作品概要
《老人の肖像画》は、画家のエル・グレコによって制作された作品。制作年は1595?年から1600?年で、メトロポリタン美術館に所蔵されている。

『老人の肖像画』は、クレタ島出身の画家エル・グレコの油絵。1900年以来、この老人はグレコの自画像なのではないかという説が度々論じられてきた。
この老人がグレコ本人であるという確たる証拠はない。しかし、グレコはその宗教画において、自身を何度か脇役として登場させていることが知られている。これらの人物画とこの老人の姿には確かに共通点はあるものの、宗教画の方に描かれたグレコらしき人物はもっと男らしく、また白髪で白い髭を蓄えている。

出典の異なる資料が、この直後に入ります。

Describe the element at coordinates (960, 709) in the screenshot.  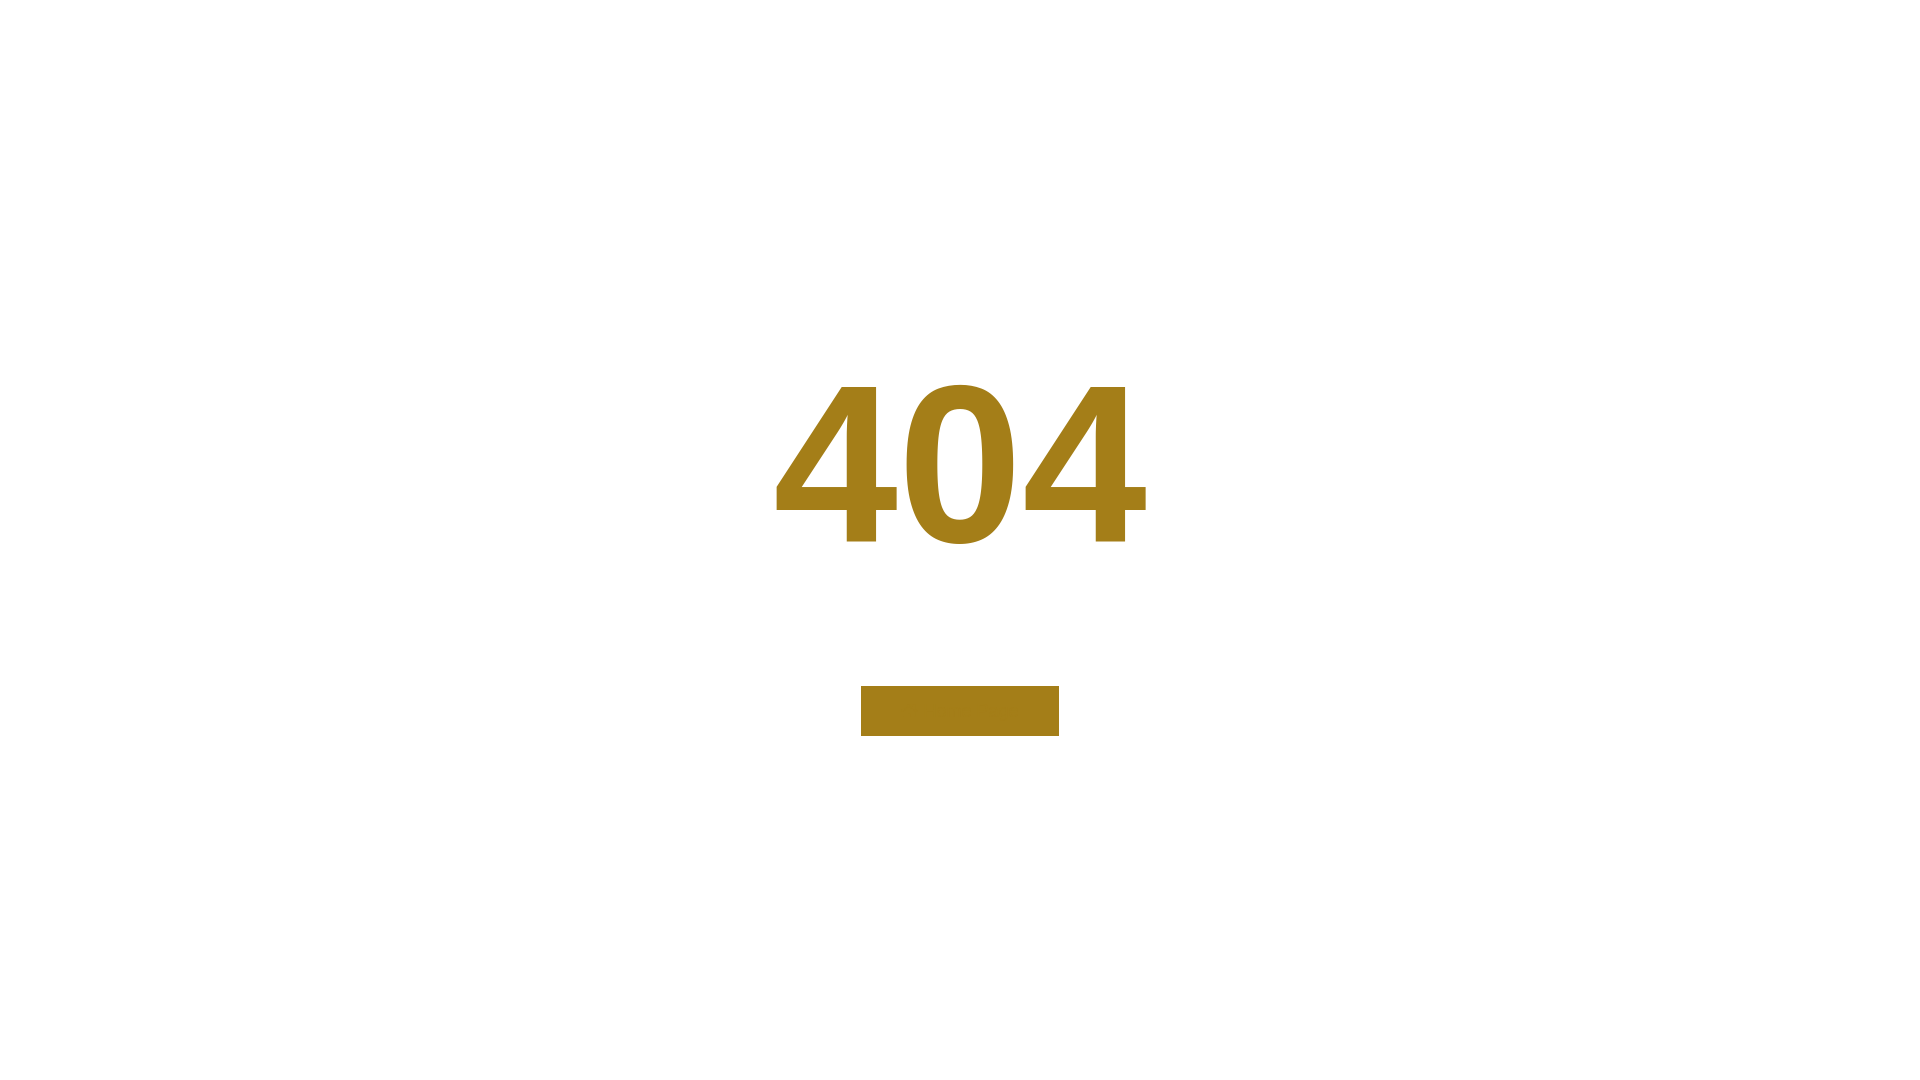
I see `'Home Page'` at that location.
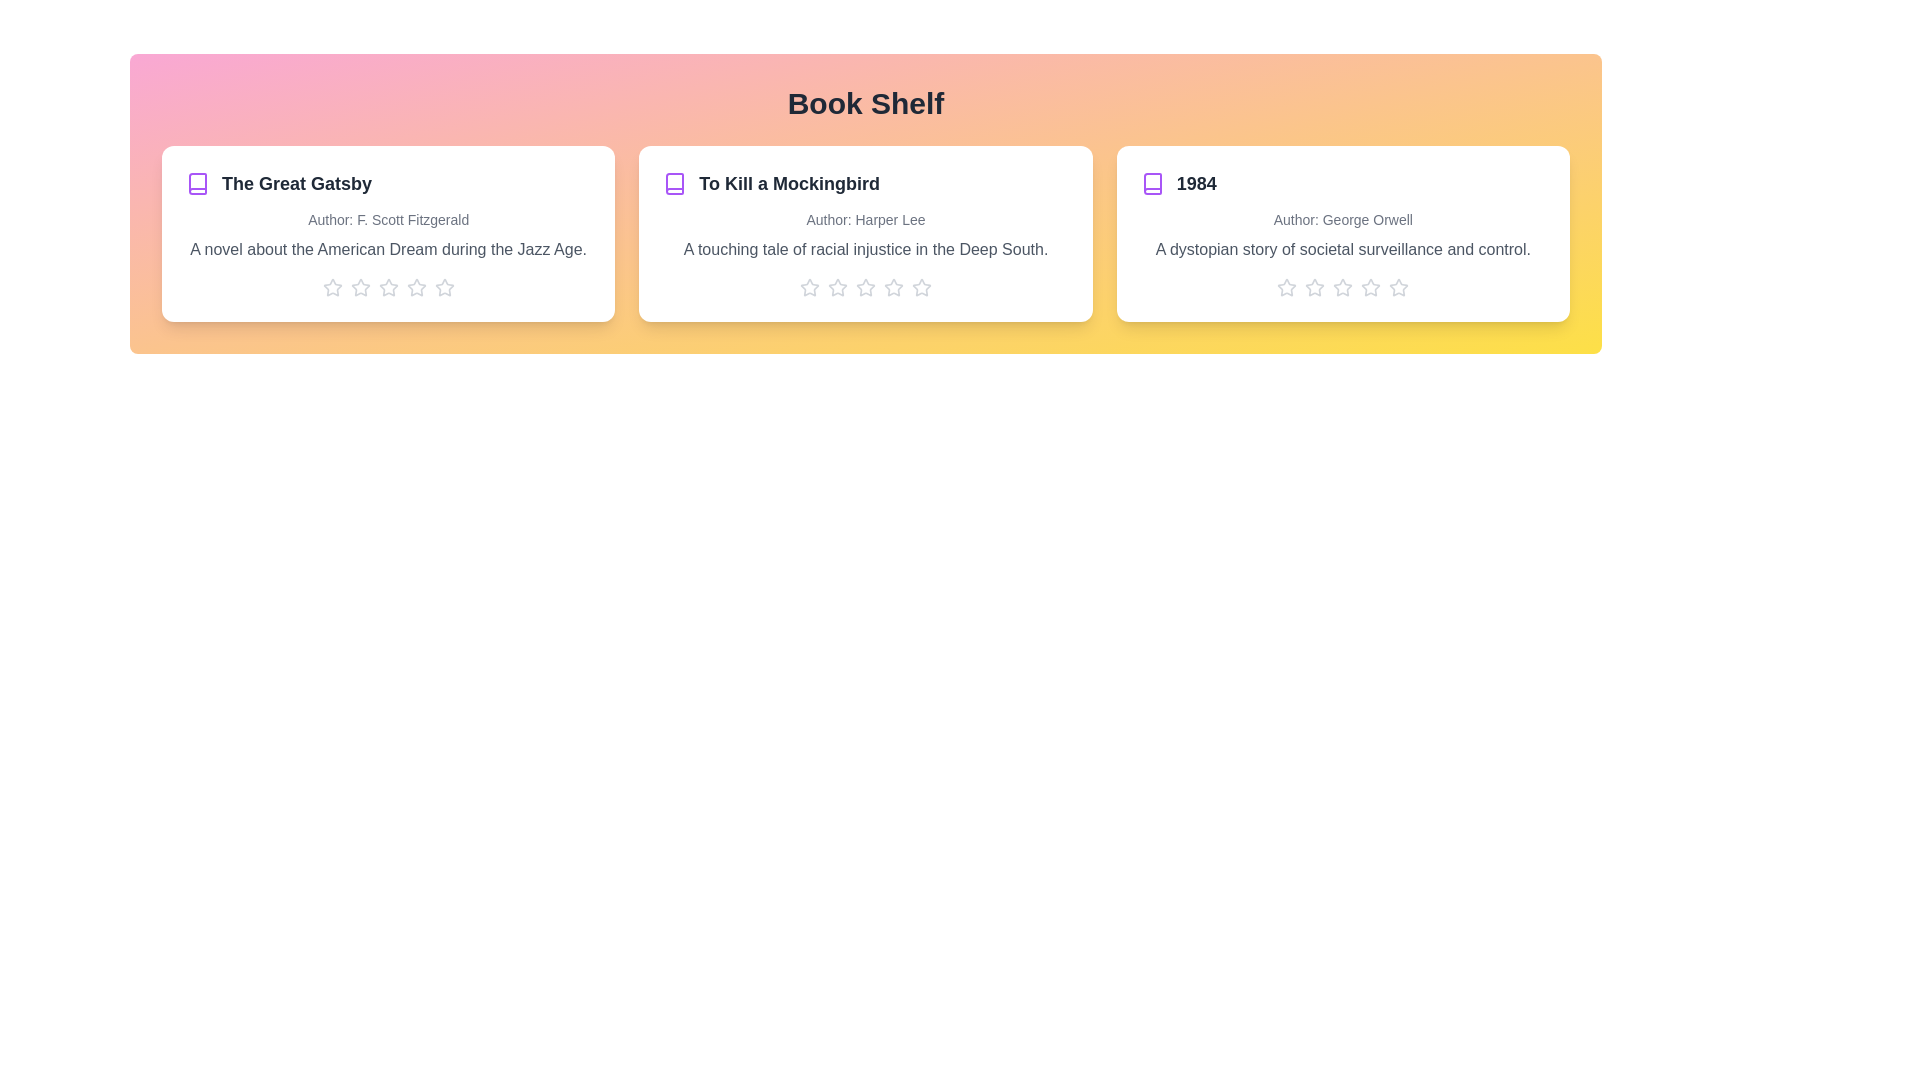 The height and width of the screenshot is (1080, 1920). I want to click on the book icon for 'The Great Gatsby' to highlight its title, so click(197, 184).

グレコが肖像画に描く人物は、グレコが個人的に親しくしており、十分に感情移入できその人物像に対して興味を持てる人たちである。グレコの率直で自然体、かつ心に迫るような洞察を感じさせてくれる肖像画群は、いつの時代でも大いに評価されてきた。18世紀にグレコの作品が不評になったときですら、肖像画については賞賛されていた。
この絵が描かれたのは1590年代だという説が有力である。1595年から1600年という説が最も多く提示されている。スペインの衣装の専門家は、絵画に描かれた老人が着ている服のひだ襟の幅から1590年代という説を唱えている。しかし、同じような衣装は1580年代の『オルガス伯の埋葬』にも描かれている。いずれにせよ、議論の的となっている年代においてはグレコはまだ60代にもなっていない。
この肖像画は、スペインの郵便切手として復元され長い間親しまれている。また2014年にはグリークキプロスでも発行された。グレコの学術研究論文においても初めての論文から最近のものにまでこの肖像画は使用されている。